Collected data
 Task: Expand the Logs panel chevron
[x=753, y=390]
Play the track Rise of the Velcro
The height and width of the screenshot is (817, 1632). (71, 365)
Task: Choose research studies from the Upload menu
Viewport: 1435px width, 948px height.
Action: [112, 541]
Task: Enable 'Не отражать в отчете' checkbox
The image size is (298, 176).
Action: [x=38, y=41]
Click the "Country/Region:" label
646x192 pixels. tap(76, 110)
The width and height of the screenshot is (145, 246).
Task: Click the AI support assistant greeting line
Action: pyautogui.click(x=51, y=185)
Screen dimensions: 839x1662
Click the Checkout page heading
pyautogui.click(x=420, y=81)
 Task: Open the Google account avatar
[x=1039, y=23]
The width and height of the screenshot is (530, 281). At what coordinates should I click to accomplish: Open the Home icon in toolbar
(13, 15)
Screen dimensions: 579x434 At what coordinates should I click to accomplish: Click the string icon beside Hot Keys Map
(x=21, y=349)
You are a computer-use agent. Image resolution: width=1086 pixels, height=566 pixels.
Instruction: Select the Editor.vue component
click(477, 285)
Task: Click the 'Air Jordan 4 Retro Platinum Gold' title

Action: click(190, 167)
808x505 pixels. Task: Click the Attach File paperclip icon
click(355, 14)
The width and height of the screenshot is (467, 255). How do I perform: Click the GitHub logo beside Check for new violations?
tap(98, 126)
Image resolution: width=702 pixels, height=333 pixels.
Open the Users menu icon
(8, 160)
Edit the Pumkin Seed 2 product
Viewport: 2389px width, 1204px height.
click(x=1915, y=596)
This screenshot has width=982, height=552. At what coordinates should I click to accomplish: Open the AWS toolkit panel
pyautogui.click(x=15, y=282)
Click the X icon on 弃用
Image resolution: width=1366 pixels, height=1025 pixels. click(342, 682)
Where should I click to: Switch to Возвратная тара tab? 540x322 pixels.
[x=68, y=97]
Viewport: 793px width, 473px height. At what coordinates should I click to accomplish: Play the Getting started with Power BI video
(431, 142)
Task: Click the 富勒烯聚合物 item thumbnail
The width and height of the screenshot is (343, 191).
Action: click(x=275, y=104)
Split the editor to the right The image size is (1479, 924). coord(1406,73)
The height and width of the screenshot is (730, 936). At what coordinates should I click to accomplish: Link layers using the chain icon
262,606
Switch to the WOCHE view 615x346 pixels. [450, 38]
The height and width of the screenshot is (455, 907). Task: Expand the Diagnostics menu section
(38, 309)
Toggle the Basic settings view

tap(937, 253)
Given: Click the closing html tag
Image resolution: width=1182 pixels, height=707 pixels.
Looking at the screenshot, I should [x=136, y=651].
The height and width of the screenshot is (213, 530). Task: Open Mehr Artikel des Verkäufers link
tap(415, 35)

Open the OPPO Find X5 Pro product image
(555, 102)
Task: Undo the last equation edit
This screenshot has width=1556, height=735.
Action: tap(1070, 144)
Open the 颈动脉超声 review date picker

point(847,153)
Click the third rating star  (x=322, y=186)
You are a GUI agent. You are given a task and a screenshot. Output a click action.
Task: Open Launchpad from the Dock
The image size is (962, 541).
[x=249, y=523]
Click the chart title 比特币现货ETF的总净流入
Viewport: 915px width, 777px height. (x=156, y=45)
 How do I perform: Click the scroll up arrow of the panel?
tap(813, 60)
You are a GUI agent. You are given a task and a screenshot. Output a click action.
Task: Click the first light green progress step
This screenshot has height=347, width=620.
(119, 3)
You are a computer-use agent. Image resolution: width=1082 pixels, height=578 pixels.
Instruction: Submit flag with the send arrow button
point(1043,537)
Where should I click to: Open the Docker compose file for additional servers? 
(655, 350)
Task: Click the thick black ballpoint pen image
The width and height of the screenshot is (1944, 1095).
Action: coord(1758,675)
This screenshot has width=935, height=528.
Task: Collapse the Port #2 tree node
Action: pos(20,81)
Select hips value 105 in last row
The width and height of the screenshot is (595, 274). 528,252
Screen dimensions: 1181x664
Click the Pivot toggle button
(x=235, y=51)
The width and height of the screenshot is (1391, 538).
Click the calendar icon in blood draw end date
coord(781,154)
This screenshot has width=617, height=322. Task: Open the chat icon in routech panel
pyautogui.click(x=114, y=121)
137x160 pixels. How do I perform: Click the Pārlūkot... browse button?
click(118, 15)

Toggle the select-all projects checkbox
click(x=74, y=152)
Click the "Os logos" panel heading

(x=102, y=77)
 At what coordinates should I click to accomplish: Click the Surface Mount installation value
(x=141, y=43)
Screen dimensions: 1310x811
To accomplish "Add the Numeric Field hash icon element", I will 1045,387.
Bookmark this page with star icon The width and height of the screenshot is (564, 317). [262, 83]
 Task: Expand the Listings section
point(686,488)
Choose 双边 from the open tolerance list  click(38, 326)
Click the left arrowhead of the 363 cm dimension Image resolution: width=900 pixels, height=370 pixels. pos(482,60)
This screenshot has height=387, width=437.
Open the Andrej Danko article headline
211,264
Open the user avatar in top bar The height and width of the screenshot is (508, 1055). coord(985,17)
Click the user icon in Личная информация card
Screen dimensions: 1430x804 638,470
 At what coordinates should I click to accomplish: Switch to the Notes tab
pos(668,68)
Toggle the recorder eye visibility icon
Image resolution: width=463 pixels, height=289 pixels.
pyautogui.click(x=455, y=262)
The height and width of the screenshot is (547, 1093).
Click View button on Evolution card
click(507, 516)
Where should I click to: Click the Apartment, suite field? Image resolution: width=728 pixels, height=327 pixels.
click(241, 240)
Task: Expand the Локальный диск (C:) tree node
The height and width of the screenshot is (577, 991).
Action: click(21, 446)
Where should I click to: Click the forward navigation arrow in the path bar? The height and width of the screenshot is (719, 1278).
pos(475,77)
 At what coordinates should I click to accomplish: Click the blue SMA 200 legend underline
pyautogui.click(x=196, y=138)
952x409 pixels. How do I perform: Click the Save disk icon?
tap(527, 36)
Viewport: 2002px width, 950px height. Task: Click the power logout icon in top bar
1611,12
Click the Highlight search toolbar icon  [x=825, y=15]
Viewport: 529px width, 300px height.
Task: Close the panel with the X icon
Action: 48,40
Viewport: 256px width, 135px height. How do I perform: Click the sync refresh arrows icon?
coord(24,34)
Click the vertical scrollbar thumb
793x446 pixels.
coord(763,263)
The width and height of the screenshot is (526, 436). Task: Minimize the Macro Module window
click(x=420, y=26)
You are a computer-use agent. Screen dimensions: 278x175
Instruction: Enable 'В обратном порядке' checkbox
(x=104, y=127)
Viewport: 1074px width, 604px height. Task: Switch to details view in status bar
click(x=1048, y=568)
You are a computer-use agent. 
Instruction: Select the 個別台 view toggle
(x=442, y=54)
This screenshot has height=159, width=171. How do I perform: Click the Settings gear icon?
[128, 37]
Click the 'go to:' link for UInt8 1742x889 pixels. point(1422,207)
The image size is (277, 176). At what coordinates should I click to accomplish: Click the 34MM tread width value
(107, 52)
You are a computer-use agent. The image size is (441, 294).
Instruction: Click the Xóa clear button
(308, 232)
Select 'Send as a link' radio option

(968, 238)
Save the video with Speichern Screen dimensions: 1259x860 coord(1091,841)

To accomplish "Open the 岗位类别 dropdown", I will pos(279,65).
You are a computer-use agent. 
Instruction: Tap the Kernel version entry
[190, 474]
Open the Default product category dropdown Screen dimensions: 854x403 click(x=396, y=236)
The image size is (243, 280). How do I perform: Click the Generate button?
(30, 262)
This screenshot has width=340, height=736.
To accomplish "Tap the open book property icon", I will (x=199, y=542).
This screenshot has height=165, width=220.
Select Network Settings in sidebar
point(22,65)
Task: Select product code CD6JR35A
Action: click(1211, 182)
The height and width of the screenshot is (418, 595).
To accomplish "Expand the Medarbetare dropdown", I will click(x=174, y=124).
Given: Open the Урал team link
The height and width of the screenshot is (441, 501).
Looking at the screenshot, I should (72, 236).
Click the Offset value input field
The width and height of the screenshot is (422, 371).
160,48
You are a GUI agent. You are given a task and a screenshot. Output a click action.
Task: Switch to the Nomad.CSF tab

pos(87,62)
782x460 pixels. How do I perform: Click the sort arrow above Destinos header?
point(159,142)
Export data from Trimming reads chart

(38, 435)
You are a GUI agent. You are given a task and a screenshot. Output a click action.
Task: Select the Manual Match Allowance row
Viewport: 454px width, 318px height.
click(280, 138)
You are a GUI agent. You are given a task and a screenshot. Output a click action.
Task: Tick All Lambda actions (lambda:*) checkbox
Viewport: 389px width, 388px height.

**What this task involves**. Please give the rows above as a numbered list, starting at the line that contains "The width and height of the screenshot is (526, 436)." and ending at the line that contains "Click the 'go", with blank lines left out.

**Output**.
1. The width and height of the screenshot is (526, 436). Task: Minimize the Macro Module window
2. click(x=420, y=26)
3. You are a computer-use agent. Screen dimensions: 278x175
4. Instruction: Enable 'В обратном порядке' checkbox
5. (x=104, y=127)
6. Viewport: 1074px width, 604px height. Task: Switch to details view in status bar
7. click(x=1048, y=568)
8. You are a computer-use agent. 
9. Instruction: Select the 個別台 view toggle
10. (x=442, y=54)
11. This screenshot has height=159, width=171. How do I perform: Click the Settings gear icon?
12. [128, 37]
13. Click the 'go to:' link for UInt8 1742x889 pixels. point(1422,207)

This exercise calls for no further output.